→ SOURCE TEXT
_ _ _
# Looking For Delton/Aristo Brass Sand Domes



## Kenneth Milner (Jan 30, 2008)

To All . . . . I am looking for two sets of the brass turnings that are used on the Delton/Aristo C-16 sand domes. I am looking for are the old-style "fluted" sand dome parts.

Any help at all in this search will be appreciated. . . . Ken


----------



## David Fletcher (Jan 2, 2008)

You can order those parts directly from Hartland Trains. Give Phil Jensen a call at their parts dept and order the domes. They are a copy of the C-16 domes. 

David.


----------



## railgeek (Jan 15, 2008)

*All,* 
I have numerous original Delton C-16 brass steam domes, whistles and pop-it valves along with many original Delton C-16 parts. These parts are factory new (from the close down of the Delton/Caledonia operations in Delton Michigan).
I have access to many other Delton parts such as box car, reefer bodies, doors, roofs, long/short passenger cars, numerous original Delton sprung trucks, etc. Example of parts for the C-16, smoke boxes (utilized for the Mason Bogie builds). Access to wax castings for the headlamp supports, wax castings for the electric style headlamps - perfect for those whom would like to "lost wax" detail parts.

Thanks,

Marc


----------



## Kenneth Milner (Jan 30, 2008)

Hi David . . . . . I thought Aristo Craft bought out the Delton line. I will, however, give Phil at Hartland a call. I have checked and measured the Delton fluted dome pieces agains the D&RG C-16 erection drawings and they are "spot on" for 1/2" scale.
_ _ _
→ DATA SEGMENT
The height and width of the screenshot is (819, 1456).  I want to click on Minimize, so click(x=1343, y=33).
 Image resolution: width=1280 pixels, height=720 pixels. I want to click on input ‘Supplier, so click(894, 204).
_ _ _
→ BRIEF
Copy out word for word the stretch of the sand dome thread from "You can order" through "in Delton Michigan).".

→ OUTPUT OF THE TASK
You can order those parts directly from Hartland Trains. Give Phil Jensen a call at their parts dept and order the domes. They are a copy of the C-16 domes. 

David.


----------



## railgeek (Jan 15, 2008)

*All,* 
I have numerous original Delton C-16 brass steam domes, whistles and pop-it valves along with many original Delton C-16 parts. These parts are factory new (from the close down of the Delton/Caledonia operations in Delton Michigan).